Vocês fizeram projeções para fluxo de caixa disso?
Sim. Isso, no fundo, é um resultado de fluxo, não resultado da soma. A soma é resultado dos fluxos, tem projeção de fluxos. No início, a reforma tem impacto que não é tão forte. Então, no primeiro ano, 2018, serão R$ 5 bilhões de redução de gastos. E o valor vai aumentando ao longo do tempo. A mudança da fórmula de cálculo do benefício vai ter efeito mais lá para a frente. No início, não. Porque, se você for comparar a forma de cálculo de benefício que existe hoje com o que nós estamos propondo, o que acontece é que hoje as pessoas estão se aposentando pelo fator previdenciário ou pela 85/95, que vai subindo para 90/100. Então, se você for ver, alguém que ia se aposentar com 35 anos de contribuição vai ter, na nossa proposta, uma reposição de 86%, enquanto, se pegar pelo fator previdenciário, essa pessoa teria reposição na faixa de 70%. Então, estará se aposentando com benefício até maior.

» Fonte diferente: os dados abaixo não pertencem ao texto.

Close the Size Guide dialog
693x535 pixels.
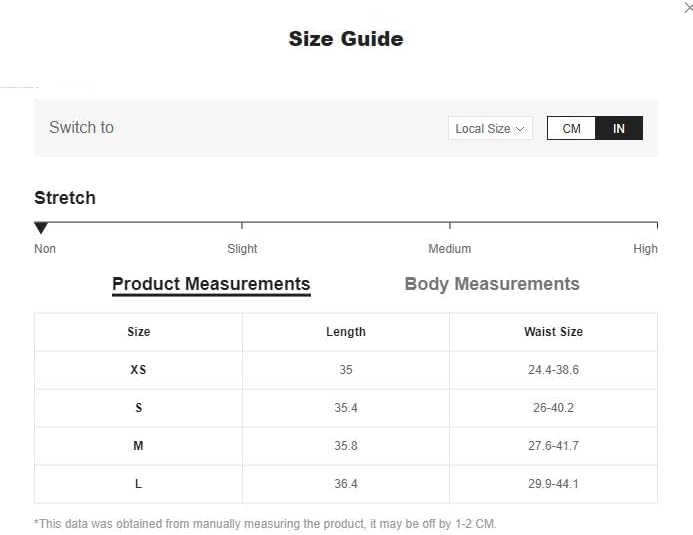[687, 7]

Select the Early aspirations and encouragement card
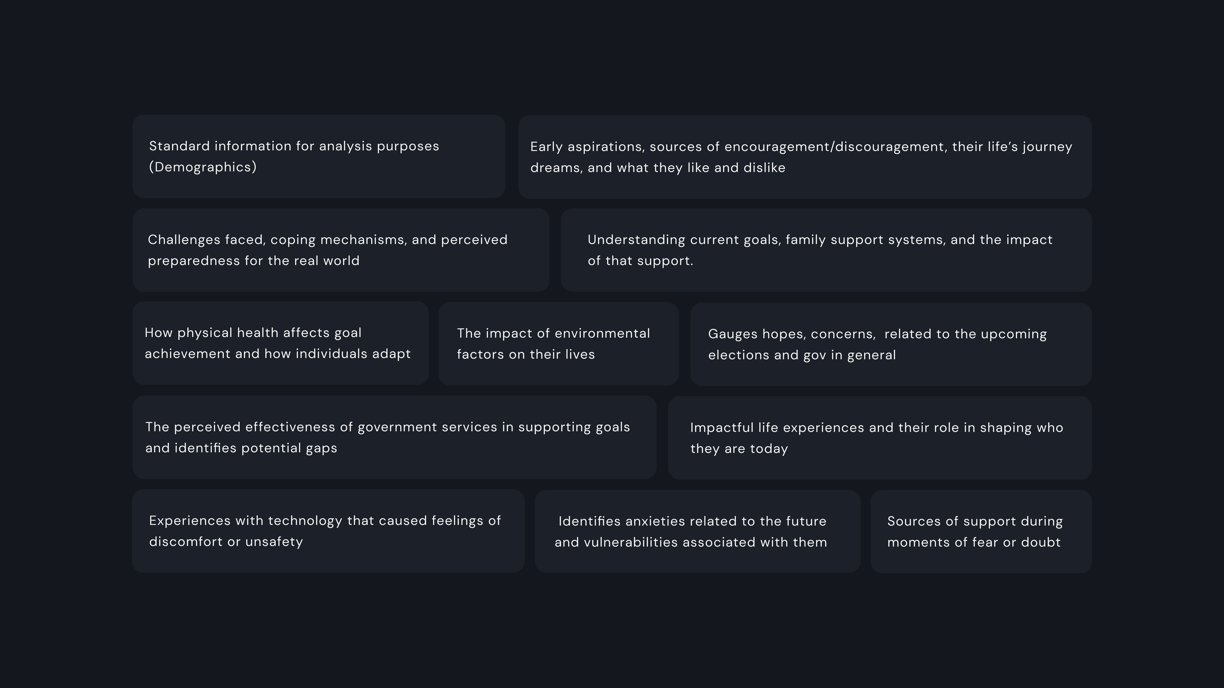tap(805, 156)
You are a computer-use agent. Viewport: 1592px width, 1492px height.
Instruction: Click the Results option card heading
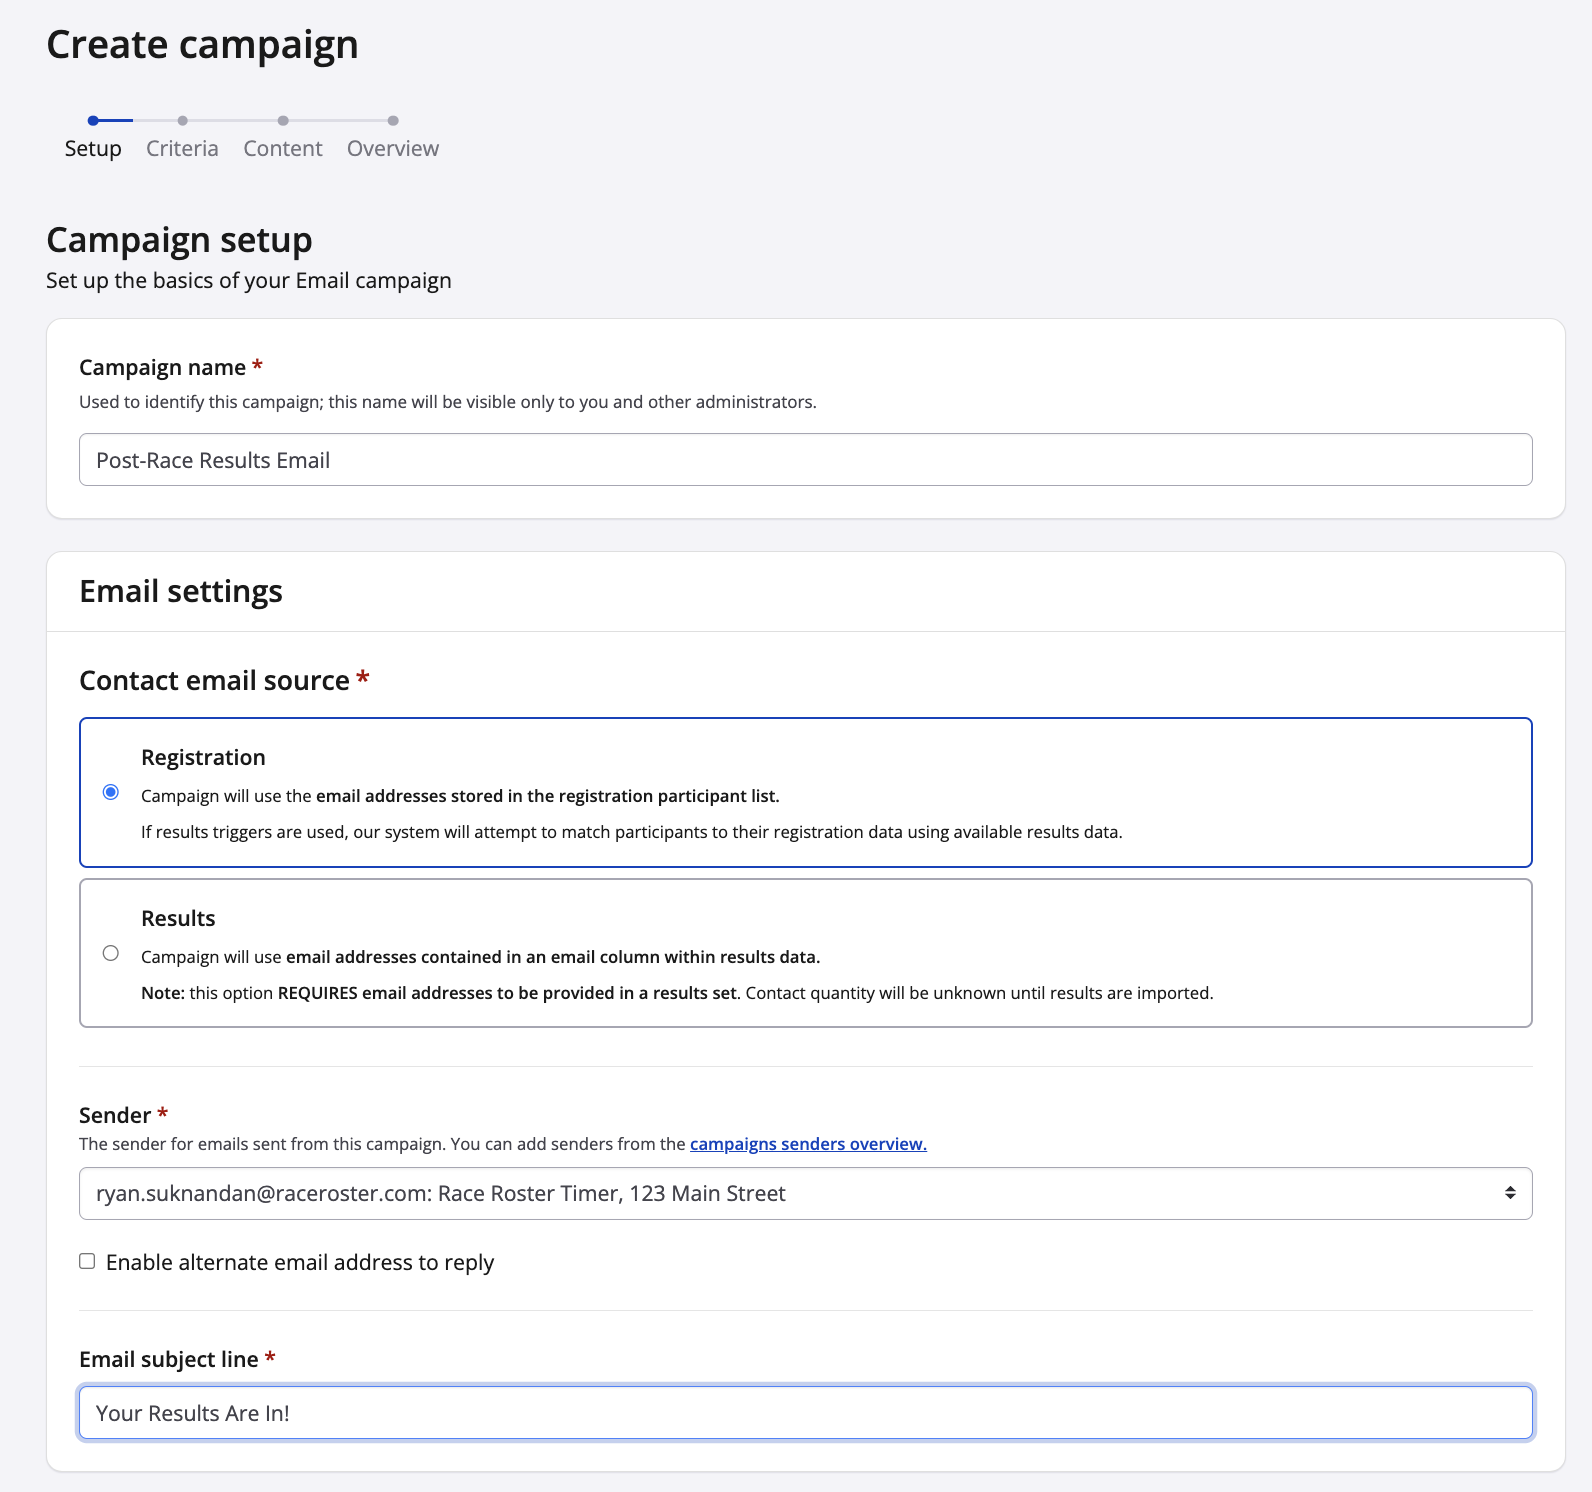[178, 918]

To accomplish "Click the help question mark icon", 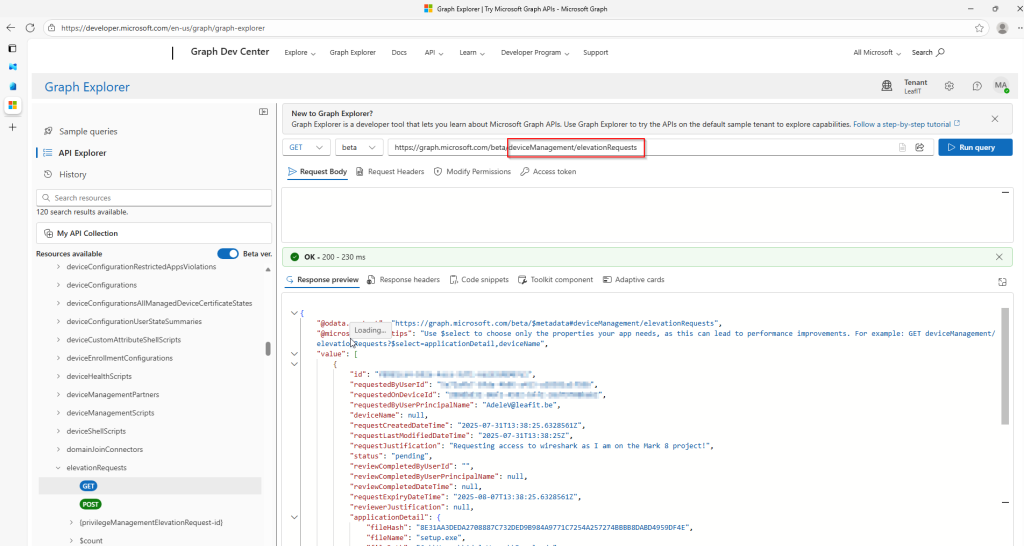I will click(x=976, y=86).
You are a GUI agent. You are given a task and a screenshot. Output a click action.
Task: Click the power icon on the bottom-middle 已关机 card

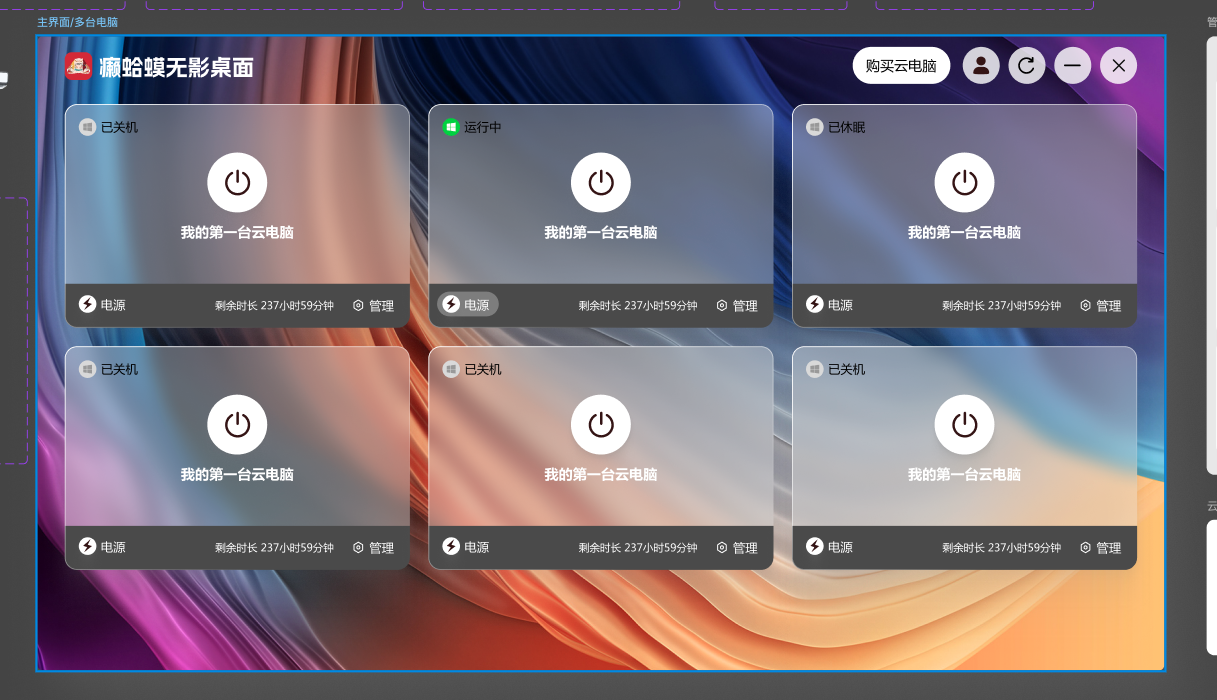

E os servidores? Tem se falado que as regras são mais duras para o trabalhador da iniciativa privada do que para o servidor público...
Eu não sei de onde tiraram isso. É o seguinte: a gente tem um regime totalmente diferenciado. Tem diferenças entre servidor e não servidor, tem diferença de homem e mulher, entre outras. Então, estou usando pontos de partida completamente distintos. Não posso jogar todo mundo na mesma regra de transição. Por exemplo, se eu pegar a regra atual do jeito que está, sem mudanças, eu tenho ainda direito a paridade, integralidade, porque ingressei no serviço público antes de 1998. Pelas regras atuais, mantenho isso. Mas perco quando faço as novas regras, porque tenho menos de 50 anos. Entro na regra permanente. As pessoas não veem isso. Não tem jeito. Como você tem vários pontos de partida distintos, não vai conseguir fazer uma regra de transição que seja igual para todo mundo, porque, se fizer isso, você, para trás, está tratando de modo diferenciado.
Então mesmo quem ingressou antes de 1998 e tem menos de 50 anos, no caso de homens, e 45, mulheres, vai perder?
Sim, entra na regra nova. As regras de transição existem só para quem está com 50 ou mais, 45 ou mais.
A reforma da Previdência teve a sua admissibilidade aprovada na CCJ (Comissão de Constituição e Justiça) da Câmara dos Deputados. É quase uma trégua agora. Mas daqui a pouco a discussão volta com tudo?
Mais ou menos. Claro que lá para a frente, vai ampliar. Mas você vê a quantidade de coisas que eu estou participando, já indica o caminho que está tomando. É muito difícil imaginar que as pessoas vão ter conhecimento detalhado da Previdência. Eu mesmo, tem muita coisa que eu ainda aprendo. E mesmo nós, que trabalhamos há muito tempo na área, às vezes há algumas coisas sobre as quais a gente se questiona. O que acontece é o seguinte: vai ter uma noção geral, sobre quais vão ser as novas regras e quais são as transições. Com o tempo, as pessoas vão entendendo e se acostumando, e a coisa vai se acalmar.